| Problem |
Reproduce the entries. Match every word.
========================================================================
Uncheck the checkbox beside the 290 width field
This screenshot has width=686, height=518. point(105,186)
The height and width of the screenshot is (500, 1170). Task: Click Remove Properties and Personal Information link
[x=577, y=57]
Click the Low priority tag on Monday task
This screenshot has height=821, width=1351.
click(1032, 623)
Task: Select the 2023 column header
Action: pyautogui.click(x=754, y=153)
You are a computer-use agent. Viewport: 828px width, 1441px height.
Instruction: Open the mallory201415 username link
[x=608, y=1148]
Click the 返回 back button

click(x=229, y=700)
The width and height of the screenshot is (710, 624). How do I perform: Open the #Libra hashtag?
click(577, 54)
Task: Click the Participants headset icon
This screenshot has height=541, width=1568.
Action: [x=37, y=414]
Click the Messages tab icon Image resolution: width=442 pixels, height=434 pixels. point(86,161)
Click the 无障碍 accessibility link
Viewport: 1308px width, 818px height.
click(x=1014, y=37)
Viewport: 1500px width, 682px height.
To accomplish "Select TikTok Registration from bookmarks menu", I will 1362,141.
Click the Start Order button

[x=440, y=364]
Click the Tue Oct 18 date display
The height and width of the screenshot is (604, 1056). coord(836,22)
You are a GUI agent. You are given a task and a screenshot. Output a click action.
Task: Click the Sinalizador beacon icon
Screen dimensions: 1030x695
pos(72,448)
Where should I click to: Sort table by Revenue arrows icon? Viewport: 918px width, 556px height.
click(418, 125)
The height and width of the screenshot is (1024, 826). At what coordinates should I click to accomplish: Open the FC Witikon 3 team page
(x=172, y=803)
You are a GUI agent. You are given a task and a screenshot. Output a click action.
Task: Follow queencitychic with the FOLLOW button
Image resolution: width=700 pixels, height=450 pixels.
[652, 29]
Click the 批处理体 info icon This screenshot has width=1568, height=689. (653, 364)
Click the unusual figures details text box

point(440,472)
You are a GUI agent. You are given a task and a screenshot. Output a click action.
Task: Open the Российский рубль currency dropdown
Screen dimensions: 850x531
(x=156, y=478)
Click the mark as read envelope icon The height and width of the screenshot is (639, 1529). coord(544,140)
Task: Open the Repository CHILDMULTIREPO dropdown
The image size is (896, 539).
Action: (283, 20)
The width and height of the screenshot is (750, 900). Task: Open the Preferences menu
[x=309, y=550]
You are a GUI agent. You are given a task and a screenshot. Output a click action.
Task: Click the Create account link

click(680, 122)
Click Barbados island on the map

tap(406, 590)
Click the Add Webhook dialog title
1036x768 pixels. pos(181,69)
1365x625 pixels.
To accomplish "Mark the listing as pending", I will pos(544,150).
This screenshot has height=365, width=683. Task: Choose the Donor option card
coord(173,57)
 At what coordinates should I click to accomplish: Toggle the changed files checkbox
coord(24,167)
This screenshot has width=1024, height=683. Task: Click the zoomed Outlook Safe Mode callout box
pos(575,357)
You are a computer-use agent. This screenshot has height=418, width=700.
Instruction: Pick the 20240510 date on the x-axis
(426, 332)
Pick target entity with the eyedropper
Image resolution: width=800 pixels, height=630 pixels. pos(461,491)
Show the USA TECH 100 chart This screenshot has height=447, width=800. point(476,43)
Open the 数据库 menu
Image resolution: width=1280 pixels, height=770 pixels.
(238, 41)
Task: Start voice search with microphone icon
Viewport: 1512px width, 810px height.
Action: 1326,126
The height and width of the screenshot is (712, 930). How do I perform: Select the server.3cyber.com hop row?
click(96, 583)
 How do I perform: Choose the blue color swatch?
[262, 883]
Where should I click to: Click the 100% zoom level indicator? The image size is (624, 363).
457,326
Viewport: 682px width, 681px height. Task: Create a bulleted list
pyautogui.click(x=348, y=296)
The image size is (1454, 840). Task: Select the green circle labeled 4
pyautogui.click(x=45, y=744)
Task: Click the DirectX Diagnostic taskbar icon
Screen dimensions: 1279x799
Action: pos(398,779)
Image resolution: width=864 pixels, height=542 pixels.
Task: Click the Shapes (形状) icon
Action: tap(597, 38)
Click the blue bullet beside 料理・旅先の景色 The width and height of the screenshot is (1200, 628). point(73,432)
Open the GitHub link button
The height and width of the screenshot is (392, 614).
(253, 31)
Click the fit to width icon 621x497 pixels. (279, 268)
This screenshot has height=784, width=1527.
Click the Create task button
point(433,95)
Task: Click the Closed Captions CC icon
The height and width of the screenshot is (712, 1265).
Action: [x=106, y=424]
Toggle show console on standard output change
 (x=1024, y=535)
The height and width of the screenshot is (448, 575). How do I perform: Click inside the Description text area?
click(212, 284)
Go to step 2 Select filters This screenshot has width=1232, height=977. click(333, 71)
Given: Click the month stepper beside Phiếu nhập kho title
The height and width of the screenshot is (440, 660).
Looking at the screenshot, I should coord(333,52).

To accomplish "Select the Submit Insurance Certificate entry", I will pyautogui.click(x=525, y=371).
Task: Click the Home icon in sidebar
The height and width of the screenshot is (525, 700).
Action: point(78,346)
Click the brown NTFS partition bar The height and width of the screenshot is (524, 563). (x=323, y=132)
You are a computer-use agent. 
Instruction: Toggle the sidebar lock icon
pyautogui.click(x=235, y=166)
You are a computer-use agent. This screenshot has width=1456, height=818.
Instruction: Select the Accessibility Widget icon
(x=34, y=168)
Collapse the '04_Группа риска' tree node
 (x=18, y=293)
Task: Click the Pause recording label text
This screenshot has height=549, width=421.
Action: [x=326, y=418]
========================================================================
| Expected output |
Uncheck the checkbox beside the 290 width field
This screenshot has width=686, height=518. point(105,186)
The height and width of the screenshot is (500, 1170). Task: Click Remove Properties and Personal Information link
[x=577, y=57]
Click the Low priority tag on Monday task
This screenshot has height=821, width=1351.
click(1032, 623)
Task: Select the 2023 column header
Action: pyautogui.click(x=754, y=153)
You are a computer-use agent. Viewport: 828px width, 1441px height.
Instruction: Open the mallory201415 username link
[x=608, y=1148]
Click the 返回 back button

click(x=229, y=700)
The width and height of the screenshot is (710, 624). How do I perform: Open the #Libra hashtag?
click(577, 54)
Task: Click the Participants headset icon
This screenshot has height=541, width=1568.
Action: [x=37, y=414]
Click the Messages tab icon Image resolution: width=442 pixels, height=434 pixels. point(86,161)
Click the 无障碍 accessibility link
Viewport: 1308px width, 818px height.
click(x=1014, y=37)
Viewport: 1500px width, 682px height.
To accomplish "Select TikTok Registration from bookmarks menu", I will 1362,141.
Click the Start Order button

[x=440, y=364]
Click the Tue Oct 18 date display
The height and width of the screenshot is (604, 1056). coord(836,22)
You are a GUI agent. You are given a task and a screenshot. Output a click action.
Task: Click the Sinalizador beacon icon
Screen dimensions: 1030x695
pos(72,448)
Where should I click to: Sort table by Revenue arrows icon? Viewport: 918px width, 556px height.
click(418, 125)
The height and width of the screenshot is (1024, 826). At what coordinates should I click to accomplish: Open the FC Witikon 3 team page
(x=172, y=803)
You are a GUI agent. You are given a task and a screenshot. Output a click action.
Task: Follow queencitychic with the FOLLOW button
Image resolution: width=700 pixels, height=450 pixels.
[652, 29]
Click the 批处理体 info icon This screenshot has width=1568, height=689. (653, 364)
Click the unusual figures details text box

point(440,472)
You are a GUI agent. You are given a task and a screenshot. Output a click action.
Task: Open the Российский рубль currency dropdown
Screen dimensions: 850x531
(x=156, y=478)
Click the mark as read envelope icon The height and width of the screenshot is (639, 1529). coord(544,140)
Task: Open the Repository CHILDMULTIREPO dropdown
The image size is (896, 539).
Action: (283, 20)
The width and height of the screenshot is (750, 900). Task: Open the Preferences menu
[x=309, y=550]
You are a GUI agent. You are given a task and a screenshot. Output a click action.
Task: Click the Create account link

click(680, 122)
Click Barbados island on the map

tap(406, 590)
Click the Add Webhook dialog title
1036x768 pixels. pos(181,69)
1365x625 pixels.
To accomplish "Mark the listing as pending", I will pos(544,150).
This screenshot has height=365, width=683. Task: Choose the Donor option card
coord(173,57)
 At what coordinates should I click to accomplish: Toggle the changed files checkbox
coord(24,167)
This screenshot has width=1024, height=683. Task: Click the zoomed Outlook Safe Mode callout box
pos(575,357)
You are a computer-use agent. This screenshot has height=418, width=700.
Instruction: Pick the 20240510 date on the x-axis
(426, 332)
Pick target entity with the eyedropper
Image resolution: width=800 pixels, height=630 pixels. pos(461,491)
Show the USA TECH 100 chart This screenshot has height=447, width=800. point(476,43)
Open the 数据库 menu
Image resolution: width=1280 pixels, height=770 pixels.
(238, 41)
Task: Start voice search with microphone icon
Viewport: 1512px width, 810px height.
Action: 1326,126
The height and width of the screenshot is (712, 930). How do I perform: Select the server.3cyber.com hop row?
click(96, 583)
 How do I perform: Choose the blue color swatch?
[262, 883]
Where should I click to: Click the 100% zoom level indicator? The image size is (624, 363).
457,326
Viewport: 682px width, 681px height. Task: Create a bulleted list
pyautogui.click(x=348, y=296)
The image size is (1454, 840). Task: Select the green circle labeled 4
pyautogui.click(x=45, y=744)
Task: Click the DirectX Diagnostic taskbar icon
Screen dimensions: 1279x799
Action: pos(398,779)
Image resolution: width=864 pixels, height=542 pixels.
Task: Click the Shapes (形状) icon
Action: tap(597, 38)
Click the blue bullet beside 料理・旅先の景色 The width and height of the screenshot is (1200, 628). point(73,432)
Open the GitHub link button
The height and width of the screenshot is (392, 614).
(253, 31)
Click the fit to width icon 621x497 pixels. (279, 268)
This screenshot has height=784, width=1527.
Click the Create task button
point(433,95)
Task: Click the Closed Captions CC icon
The height and width of the screenshot is (712, 1265).
Action: [x=106, y=424]
Toggle show console on standard output change
 (x=1024, y=535)
The height and width of the screenshot is (448, 575). How do I perform: Click inside the Description text area?
click(212, 284)
Go to step 2 Select filters This screenshot has width=1232, height=977. click(333, 71)
Given: Click the month stepper beside Phiếu nhập kho title
The height and width of the screenshot is (440, 660).
Looking at the screenshot, I should coord(333,52).

To accomplish "Select the Submit Insurance Certificate entry", I will pyautogui.click(x=525, y=371).
Task: Click the Home icon in sidebar
The height and width of the screenshot is (525, 700).
Action: point(78,346)
Click the brown NTFS partition bar The height and width of the screenshot is (524, 563). (x=323, y=132)
You are a computer-use agent. 
Instruction: Toggle the sidebar lock icon
pyautogui.click(x=235, y=166)
You are a computer-use agent. This screenshot has width=1456, height=818.
Instruction: Select the Accessibility Widget icon
(x=34, y=168)
Collapse the '04_Группа риска' tree node
 (x=18, y=293)
Task: Click the Pause recording label text
This screenshot has height=549, width=421.
Action: [x=326, y=418]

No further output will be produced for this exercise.